This information note provides details of three changes to New Orders in the Construction Industry release. These relate to:
a. The introduction of an alternative data source for measuring New Orders in the Construction Industry.
b. Changes to the release and timetable for publishing New Orders in the Construction Industry, from 13 September 2013.
c. Changes to the publication of New Orders in the Construction Industry tables, from 13 September 2013.
Background to New Orders in the Construction Industry estimates
The quarterly New Orders in the Construction Industry survey was transferred to the Office for National Statistics (ONS) by the Department for Business, Innovation and Skills (BIS) in 2010. The primary role of the survey is to:
convert Tender Price Indices supplied by BIS, into Output Price Indices (OPI’s); and
model regional breakdowns by type of work for the Output in the Construction Industry release.
A by-product of these data is a quarterly statistical bulletin and the set of data tables entitled New Orders in the Construction Industry. There have also been indications that these data are sometimes used as a predictor of the output in the construction industry. These data are not intended for this purpose and are not good predictors of output as some orders may not evolve into actual output, while other new orders may not reach the initial value of the order due to contracts being cancelled or otherwise finishing early. This issue is further compounded by the delay between an order being placed, the new order, and its eventual recording as output within the construction estimates.
The New Orders in the Construction Industry survey is sent to approximately 9,000 construction businesses, who are asked to provide the total value of the contracts they have won in a given month. The coverage of this survey is unknown as there is no source available that measures the total number of contracts awarded in a given period.

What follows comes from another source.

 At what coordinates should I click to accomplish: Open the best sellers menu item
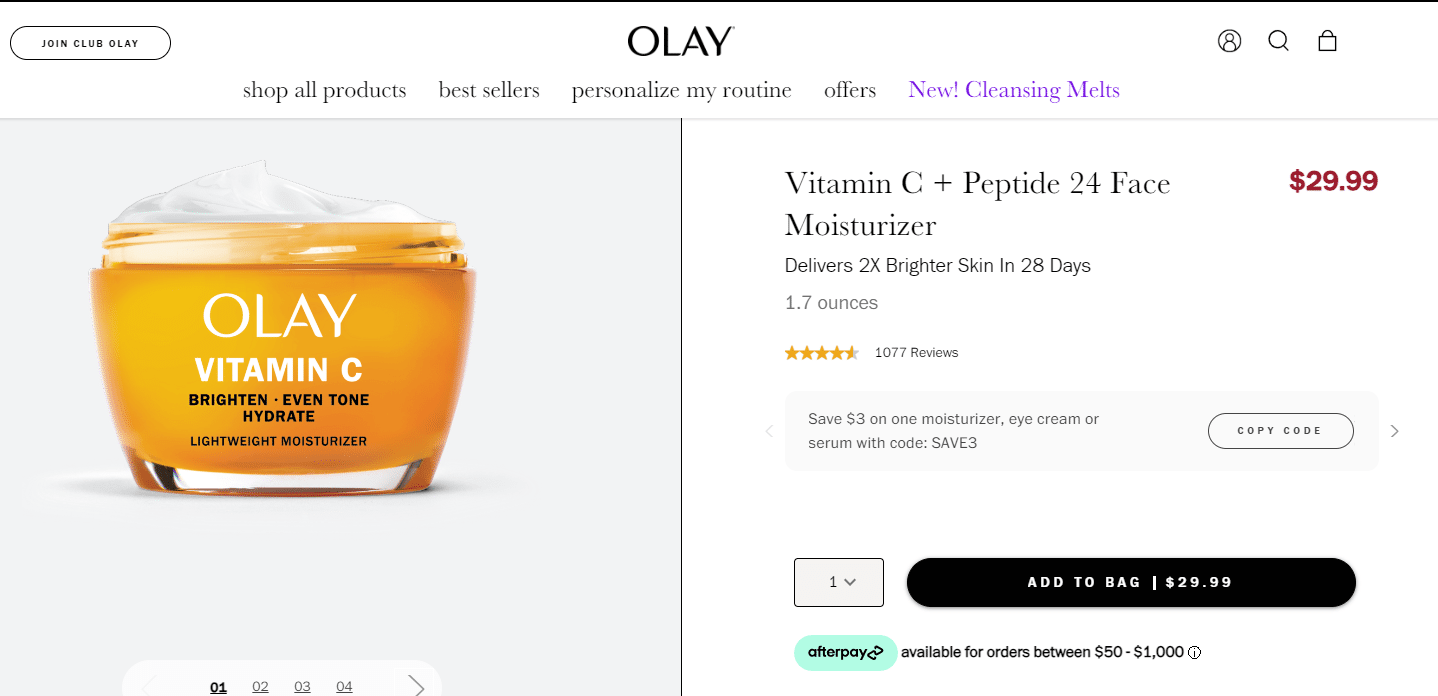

The introduction of an alternative data source for measuring New Orders in the Construction Industry
Following a competitive tender process an alternative data source for measuring New Orders in the Construction Industry has been selected. The contract has been awarded to Barbour ABI and ONS believes this new data source will improve its estimation of regional output in the construction industry and it’s OPI’s.
Under the contract Barbour ABI will supply the ONS with data on new orders by type of work on a regional basis. The collection of these data will take place through Barbour ABI’s existing and well established processes where sources are monitored daily to provide a comprehensive picture of construction projects. The primary source of data for this comprehensive picture is the planning process. All local authorities in England, Scotland and Wales are monitored daily to identify planning applications as soon as they are published.
Other contract sources are also monitored to collect details of public sector tenders and new orders as they are placed. Additional client-side research is carried out to identify future planned projects funded by local authorities, government departments, deregulated industry and the largest property owners in the private sector.
For all New Orders statistical releases after the 07 June 2013 release, this new data source will replace the current ONS New Orders in the Construction Industry survey sent out to 9,000 construction businesses each quarter. The new data source will improve coverage of new orders in the construction industry and remove the cost to businesses of responding to this survey, which is currently estimated to be £1.1 million per annum.
While the sub-contracting of data collection is a new concept for the compilation of New Orders in the Construction Industry estimates the process is not unique within the ONS. The ONS continually seeks improvements to the coverage, quality and cost effectiveness of our data collection. One such high profile collaboration is the use of market research to gather data directly contributing to both the Retail Price (RPI) and the Consumer Price (CPI) Indices.
A breakdown of the comparison between Barbour ABI data and ONS estimates are provided in Appendix 1.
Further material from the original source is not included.